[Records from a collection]
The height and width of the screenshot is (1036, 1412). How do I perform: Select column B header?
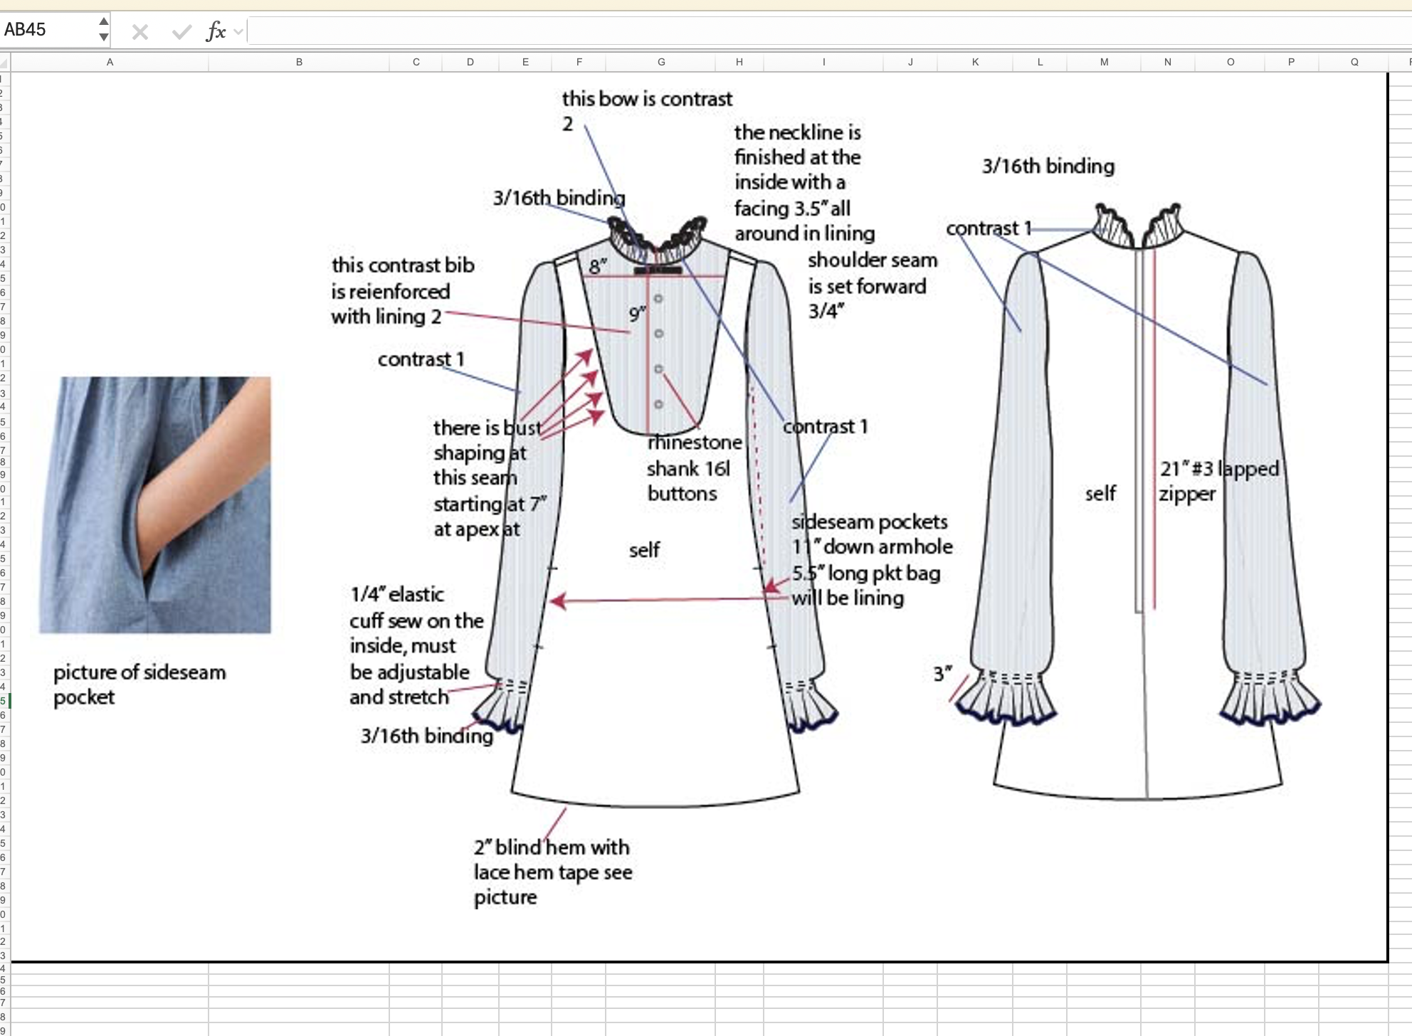click(299, 63)
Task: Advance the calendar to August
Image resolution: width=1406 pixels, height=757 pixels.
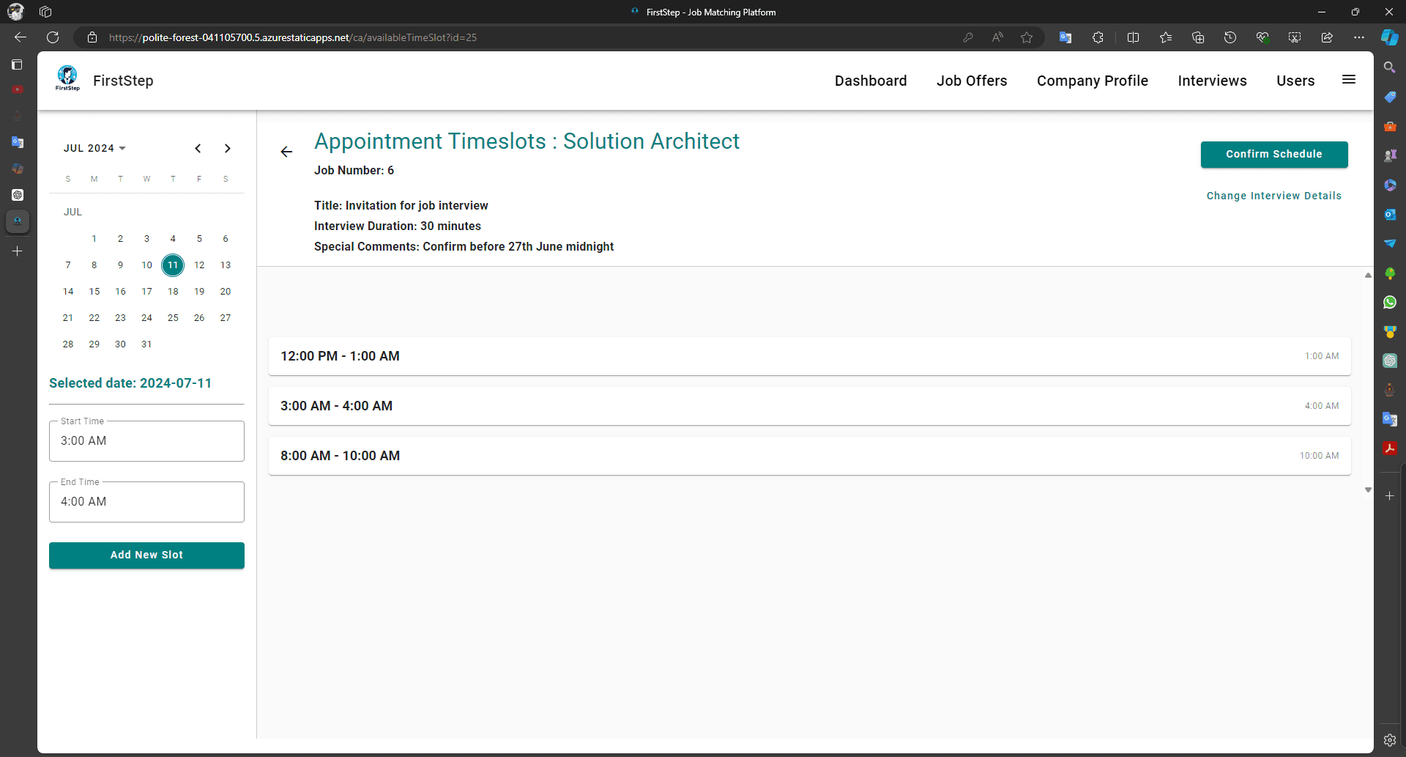Action: pyautogui.click(x=228, y=148)
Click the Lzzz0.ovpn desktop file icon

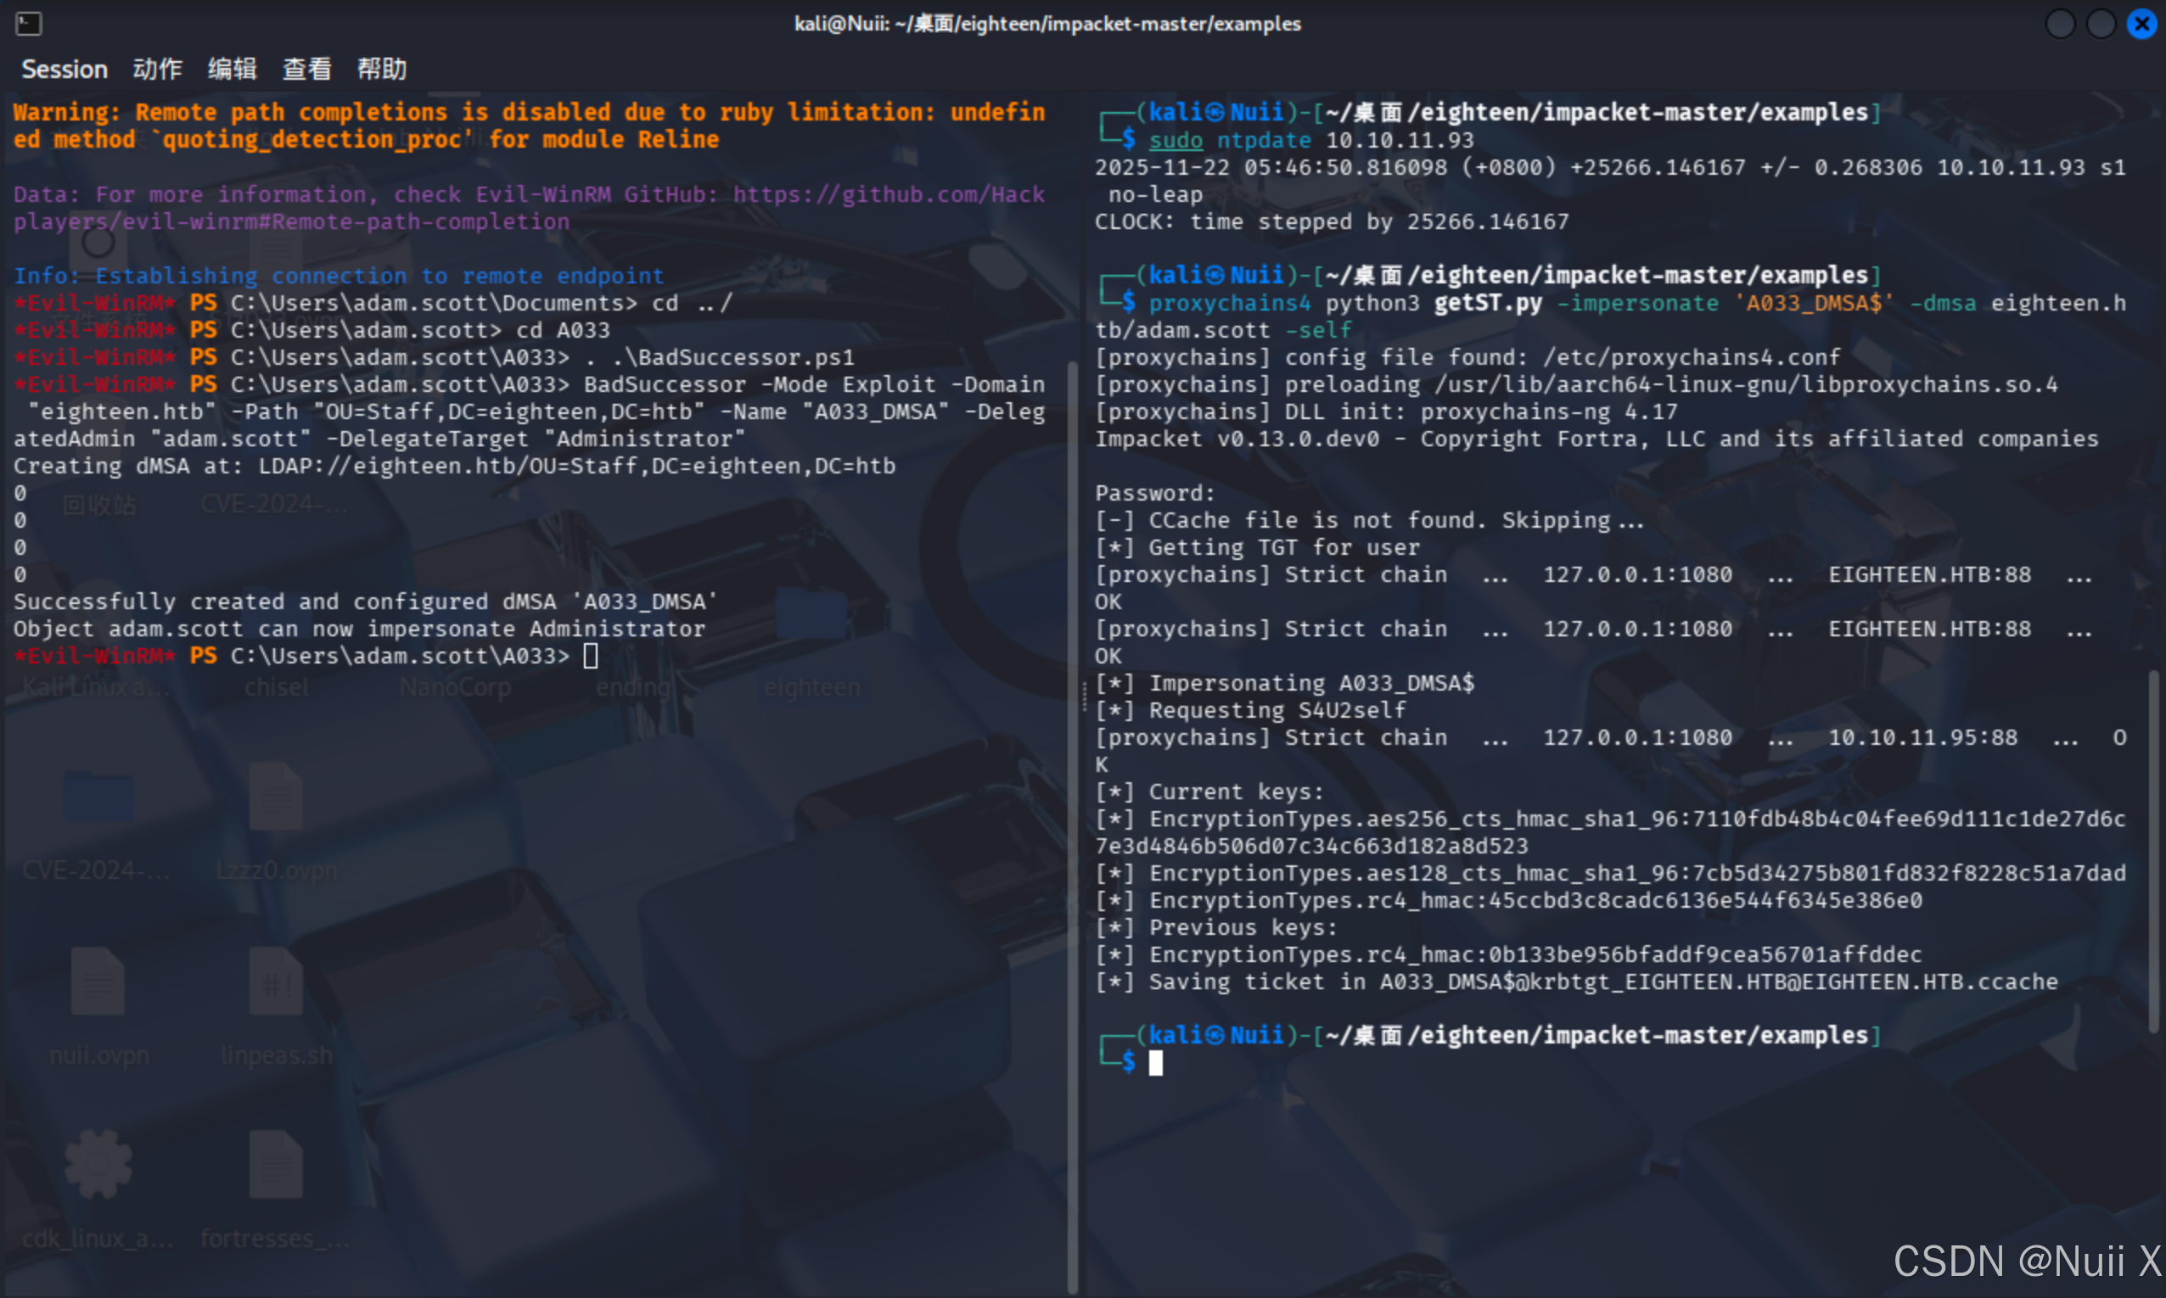(276, 798)
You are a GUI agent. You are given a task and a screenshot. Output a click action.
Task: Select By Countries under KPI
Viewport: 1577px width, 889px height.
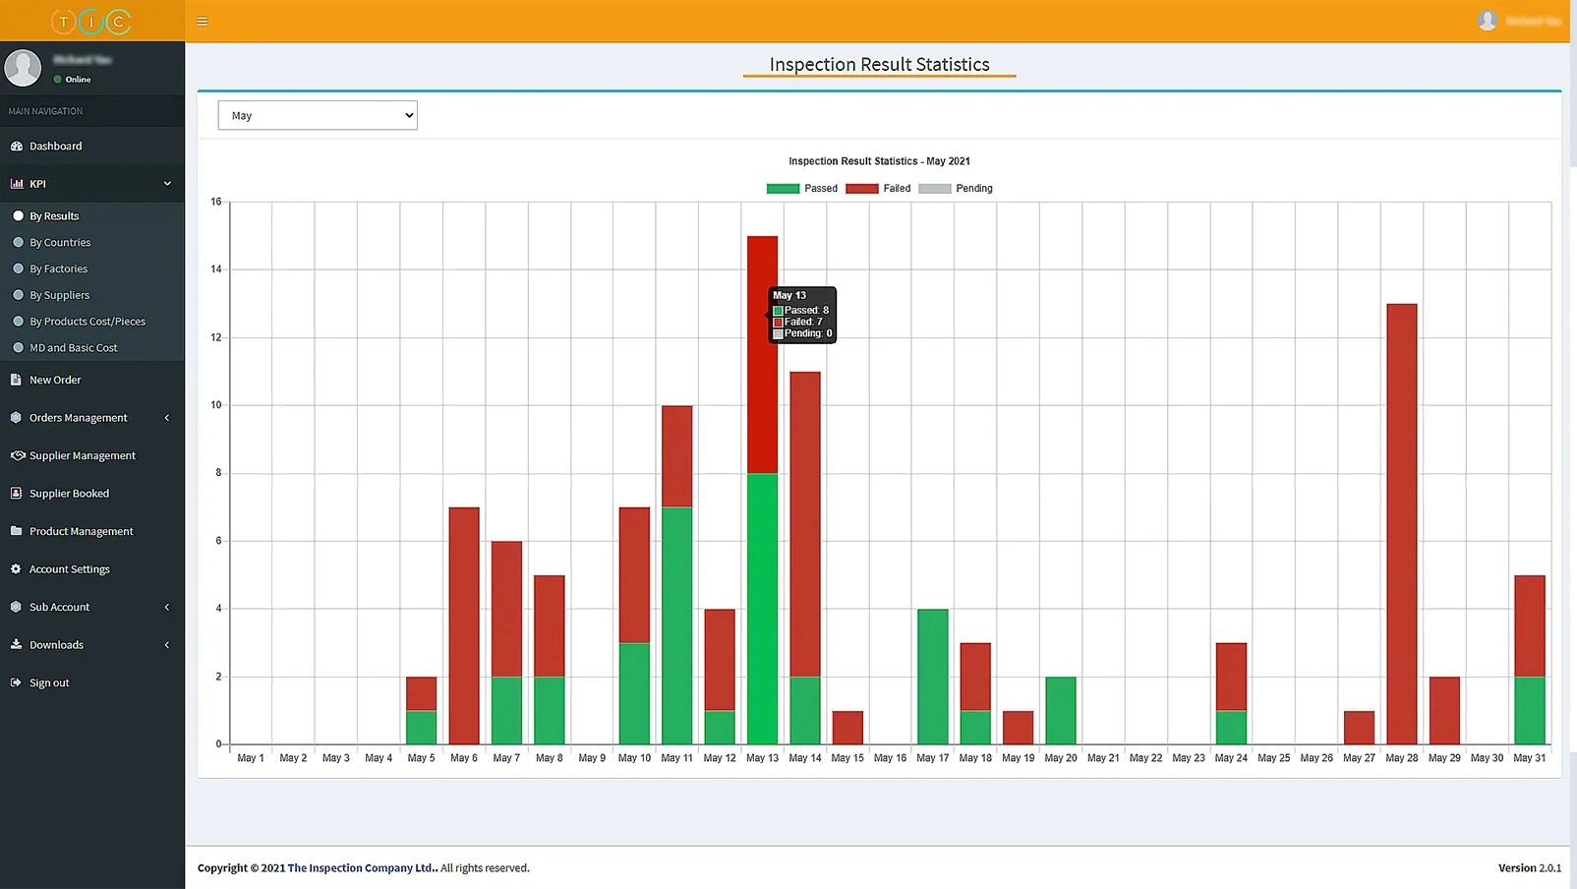point(61,242)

== Brief ==
For this exercise, please reproduce the records above exactly and drop the images.

== Answer for this exercise ==
The height and width of the screenshot is (1036, 1412). How do I perform: Select column B header?
click(299, 63)
Task: Advance the calendar to August
Image resolution: width=1406 pixels, height=757 pixels.
Action: pyautogui.click(x=228, y=148)
Click the Lzzz0.ovpn desktop file icon

(276, 798)
You are a GUI agent. You are given a task and a screenshot. Output a click action.
Task: Select By Countries under KPI
Viewport: 1577px width, 889px height.
point(61,242)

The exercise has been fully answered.